-- START --

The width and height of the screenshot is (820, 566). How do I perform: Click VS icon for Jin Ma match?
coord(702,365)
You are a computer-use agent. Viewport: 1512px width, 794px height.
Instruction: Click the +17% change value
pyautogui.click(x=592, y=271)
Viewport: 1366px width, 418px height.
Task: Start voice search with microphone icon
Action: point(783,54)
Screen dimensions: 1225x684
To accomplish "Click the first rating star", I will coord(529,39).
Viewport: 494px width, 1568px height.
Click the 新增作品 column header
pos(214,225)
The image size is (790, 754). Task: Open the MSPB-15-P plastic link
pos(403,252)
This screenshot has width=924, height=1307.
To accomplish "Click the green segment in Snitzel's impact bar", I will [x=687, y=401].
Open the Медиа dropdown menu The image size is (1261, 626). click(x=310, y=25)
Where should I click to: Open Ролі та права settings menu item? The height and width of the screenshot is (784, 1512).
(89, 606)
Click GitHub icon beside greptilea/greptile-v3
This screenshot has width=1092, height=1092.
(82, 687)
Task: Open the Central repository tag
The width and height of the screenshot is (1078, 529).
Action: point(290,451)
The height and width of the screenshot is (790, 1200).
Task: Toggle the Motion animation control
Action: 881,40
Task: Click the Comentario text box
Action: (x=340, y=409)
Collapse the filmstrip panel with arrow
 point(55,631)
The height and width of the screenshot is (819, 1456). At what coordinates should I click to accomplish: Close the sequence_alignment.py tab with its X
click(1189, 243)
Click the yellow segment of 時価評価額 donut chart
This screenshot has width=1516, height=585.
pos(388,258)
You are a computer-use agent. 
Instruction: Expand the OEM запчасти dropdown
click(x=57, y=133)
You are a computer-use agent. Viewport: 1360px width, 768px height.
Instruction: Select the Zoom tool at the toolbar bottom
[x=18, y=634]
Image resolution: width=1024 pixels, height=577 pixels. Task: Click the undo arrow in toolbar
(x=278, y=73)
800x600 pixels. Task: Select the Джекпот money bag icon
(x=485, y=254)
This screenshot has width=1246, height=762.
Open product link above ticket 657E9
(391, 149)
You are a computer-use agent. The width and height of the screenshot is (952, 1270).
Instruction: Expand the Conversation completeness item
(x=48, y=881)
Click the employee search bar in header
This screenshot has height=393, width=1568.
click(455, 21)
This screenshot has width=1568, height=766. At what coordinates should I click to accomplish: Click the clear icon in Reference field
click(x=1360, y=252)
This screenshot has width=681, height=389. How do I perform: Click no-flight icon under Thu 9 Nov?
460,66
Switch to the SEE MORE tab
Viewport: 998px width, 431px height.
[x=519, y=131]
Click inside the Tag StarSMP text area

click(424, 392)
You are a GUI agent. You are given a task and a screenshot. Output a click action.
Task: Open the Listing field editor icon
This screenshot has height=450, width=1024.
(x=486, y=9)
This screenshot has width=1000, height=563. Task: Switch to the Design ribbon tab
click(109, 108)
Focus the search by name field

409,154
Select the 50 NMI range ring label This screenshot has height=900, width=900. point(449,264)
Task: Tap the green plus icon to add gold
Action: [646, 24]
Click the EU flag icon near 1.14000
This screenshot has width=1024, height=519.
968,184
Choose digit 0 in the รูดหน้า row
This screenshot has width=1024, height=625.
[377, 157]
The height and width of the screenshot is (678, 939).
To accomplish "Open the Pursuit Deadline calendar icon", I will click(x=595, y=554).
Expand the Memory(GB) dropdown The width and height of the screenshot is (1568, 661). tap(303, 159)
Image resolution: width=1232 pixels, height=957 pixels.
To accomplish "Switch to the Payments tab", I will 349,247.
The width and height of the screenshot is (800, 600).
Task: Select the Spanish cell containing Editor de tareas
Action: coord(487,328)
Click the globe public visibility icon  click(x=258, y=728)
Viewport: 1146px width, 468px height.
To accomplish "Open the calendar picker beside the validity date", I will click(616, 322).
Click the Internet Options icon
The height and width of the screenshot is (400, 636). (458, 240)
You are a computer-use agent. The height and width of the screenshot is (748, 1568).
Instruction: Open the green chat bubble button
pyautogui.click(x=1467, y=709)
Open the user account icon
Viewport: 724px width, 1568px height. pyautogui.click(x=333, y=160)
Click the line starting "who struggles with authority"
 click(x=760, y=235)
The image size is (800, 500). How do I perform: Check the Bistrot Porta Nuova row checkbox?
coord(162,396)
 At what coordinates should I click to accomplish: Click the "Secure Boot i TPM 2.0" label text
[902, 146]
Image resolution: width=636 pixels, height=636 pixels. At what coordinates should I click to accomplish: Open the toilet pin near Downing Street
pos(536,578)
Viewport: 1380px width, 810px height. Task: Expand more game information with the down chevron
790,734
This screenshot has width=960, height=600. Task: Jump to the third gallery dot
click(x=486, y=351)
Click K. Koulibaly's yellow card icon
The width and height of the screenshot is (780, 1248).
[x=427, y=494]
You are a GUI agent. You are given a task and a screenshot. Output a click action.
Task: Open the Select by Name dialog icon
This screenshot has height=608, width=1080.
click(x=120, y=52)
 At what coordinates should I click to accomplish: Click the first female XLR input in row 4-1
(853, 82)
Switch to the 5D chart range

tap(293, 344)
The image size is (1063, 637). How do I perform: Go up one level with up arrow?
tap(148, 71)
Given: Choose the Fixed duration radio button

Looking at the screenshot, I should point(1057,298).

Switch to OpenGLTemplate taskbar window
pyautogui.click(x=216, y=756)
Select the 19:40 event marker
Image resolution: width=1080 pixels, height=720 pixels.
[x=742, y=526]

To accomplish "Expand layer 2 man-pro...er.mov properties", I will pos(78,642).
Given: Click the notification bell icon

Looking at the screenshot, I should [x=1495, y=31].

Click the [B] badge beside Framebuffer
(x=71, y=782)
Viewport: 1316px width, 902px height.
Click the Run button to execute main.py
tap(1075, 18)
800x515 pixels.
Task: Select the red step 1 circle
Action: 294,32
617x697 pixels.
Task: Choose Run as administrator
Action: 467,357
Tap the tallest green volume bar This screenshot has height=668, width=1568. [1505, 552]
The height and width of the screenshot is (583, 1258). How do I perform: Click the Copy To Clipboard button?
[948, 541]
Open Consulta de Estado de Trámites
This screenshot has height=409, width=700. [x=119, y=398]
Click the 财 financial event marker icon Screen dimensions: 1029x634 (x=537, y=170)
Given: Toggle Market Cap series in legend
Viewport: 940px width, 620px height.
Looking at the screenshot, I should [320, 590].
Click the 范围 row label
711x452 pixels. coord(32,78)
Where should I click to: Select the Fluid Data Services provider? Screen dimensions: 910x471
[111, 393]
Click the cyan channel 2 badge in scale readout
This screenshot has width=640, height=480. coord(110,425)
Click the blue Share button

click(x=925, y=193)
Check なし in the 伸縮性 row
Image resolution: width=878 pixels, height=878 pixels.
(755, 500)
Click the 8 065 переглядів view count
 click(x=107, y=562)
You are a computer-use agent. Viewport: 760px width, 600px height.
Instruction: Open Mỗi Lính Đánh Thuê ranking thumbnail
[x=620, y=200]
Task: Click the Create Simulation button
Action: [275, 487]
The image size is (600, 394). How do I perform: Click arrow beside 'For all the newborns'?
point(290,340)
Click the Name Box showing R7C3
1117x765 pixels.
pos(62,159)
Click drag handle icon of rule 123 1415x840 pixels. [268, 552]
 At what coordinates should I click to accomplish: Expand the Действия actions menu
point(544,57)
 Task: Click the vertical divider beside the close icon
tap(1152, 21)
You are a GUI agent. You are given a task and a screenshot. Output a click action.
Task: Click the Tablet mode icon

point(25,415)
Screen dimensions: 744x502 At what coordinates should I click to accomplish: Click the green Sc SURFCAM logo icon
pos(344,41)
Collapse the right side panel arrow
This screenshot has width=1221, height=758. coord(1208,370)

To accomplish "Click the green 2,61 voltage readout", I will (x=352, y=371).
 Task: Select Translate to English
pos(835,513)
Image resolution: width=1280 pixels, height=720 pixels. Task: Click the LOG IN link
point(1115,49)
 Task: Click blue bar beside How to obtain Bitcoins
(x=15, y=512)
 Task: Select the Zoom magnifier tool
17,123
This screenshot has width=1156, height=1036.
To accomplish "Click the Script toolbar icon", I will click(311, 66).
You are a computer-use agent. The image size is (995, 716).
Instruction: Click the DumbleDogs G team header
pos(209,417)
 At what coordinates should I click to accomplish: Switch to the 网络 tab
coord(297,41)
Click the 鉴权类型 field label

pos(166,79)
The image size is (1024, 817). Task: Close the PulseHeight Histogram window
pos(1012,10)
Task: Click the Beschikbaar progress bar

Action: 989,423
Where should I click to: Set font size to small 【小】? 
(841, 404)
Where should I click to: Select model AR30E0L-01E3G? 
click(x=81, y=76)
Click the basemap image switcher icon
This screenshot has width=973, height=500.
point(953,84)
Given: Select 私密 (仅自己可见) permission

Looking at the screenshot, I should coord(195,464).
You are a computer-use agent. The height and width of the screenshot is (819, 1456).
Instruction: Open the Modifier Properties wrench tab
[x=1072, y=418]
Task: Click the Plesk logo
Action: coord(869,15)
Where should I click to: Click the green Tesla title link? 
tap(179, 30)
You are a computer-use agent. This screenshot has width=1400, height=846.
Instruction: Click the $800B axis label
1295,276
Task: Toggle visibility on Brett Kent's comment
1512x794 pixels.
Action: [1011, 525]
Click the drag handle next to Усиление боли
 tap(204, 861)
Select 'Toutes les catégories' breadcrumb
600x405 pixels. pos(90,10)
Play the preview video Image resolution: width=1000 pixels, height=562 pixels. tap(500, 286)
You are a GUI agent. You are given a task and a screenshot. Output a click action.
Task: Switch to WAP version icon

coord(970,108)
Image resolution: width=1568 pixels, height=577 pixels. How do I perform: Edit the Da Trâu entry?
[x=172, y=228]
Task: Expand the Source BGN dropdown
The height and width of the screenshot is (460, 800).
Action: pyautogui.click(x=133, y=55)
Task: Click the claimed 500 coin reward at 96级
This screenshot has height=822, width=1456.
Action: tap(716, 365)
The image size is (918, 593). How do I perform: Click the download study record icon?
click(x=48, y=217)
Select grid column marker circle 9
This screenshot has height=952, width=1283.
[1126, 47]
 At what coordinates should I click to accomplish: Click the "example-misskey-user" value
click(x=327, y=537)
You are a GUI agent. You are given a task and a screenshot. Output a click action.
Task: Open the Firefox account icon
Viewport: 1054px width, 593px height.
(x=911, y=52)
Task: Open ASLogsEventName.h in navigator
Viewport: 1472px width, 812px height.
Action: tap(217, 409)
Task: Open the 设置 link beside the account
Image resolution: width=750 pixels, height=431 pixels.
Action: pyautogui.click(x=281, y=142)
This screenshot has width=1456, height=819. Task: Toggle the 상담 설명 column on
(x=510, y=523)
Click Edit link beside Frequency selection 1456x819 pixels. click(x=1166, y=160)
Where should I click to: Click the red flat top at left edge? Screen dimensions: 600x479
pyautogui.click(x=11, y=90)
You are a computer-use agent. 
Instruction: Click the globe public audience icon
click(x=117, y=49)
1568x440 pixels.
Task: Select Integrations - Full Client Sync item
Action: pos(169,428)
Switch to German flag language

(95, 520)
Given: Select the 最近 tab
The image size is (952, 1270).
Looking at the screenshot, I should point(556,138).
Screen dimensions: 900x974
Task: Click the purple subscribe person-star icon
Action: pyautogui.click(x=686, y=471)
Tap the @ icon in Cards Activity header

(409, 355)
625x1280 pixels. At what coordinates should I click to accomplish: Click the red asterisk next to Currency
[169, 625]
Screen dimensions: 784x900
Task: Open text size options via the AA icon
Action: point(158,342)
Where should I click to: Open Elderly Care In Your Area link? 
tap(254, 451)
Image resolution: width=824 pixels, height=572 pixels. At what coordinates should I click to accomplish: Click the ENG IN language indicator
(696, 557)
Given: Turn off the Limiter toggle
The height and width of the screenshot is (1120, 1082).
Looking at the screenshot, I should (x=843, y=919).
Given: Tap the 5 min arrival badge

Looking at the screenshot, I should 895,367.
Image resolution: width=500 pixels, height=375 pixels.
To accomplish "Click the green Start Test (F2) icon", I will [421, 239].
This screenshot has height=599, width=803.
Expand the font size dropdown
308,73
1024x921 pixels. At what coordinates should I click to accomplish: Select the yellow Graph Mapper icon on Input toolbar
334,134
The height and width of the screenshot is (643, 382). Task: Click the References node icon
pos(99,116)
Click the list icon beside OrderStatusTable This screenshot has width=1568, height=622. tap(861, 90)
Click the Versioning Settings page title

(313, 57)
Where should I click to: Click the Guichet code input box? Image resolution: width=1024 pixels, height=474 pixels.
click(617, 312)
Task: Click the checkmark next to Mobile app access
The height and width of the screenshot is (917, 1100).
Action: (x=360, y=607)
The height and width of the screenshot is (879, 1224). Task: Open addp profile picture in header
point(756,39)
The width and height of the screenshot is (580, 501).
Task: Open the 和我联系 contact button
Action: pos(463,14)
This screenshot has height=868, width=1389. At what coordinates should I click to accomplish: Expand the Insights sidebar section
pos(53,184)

-- END --

(TASK STATEMENT):
Edit the records from the start through the line containing "coord(702,365)", replacing "VS icon" with "versus badge" and keeping everything else the same.

(PROBLEM SOLUTION):
The width and height of the screenshot is (820, 566). How do I perform: Click versus badge for Jin Ma match?
coord(702,365)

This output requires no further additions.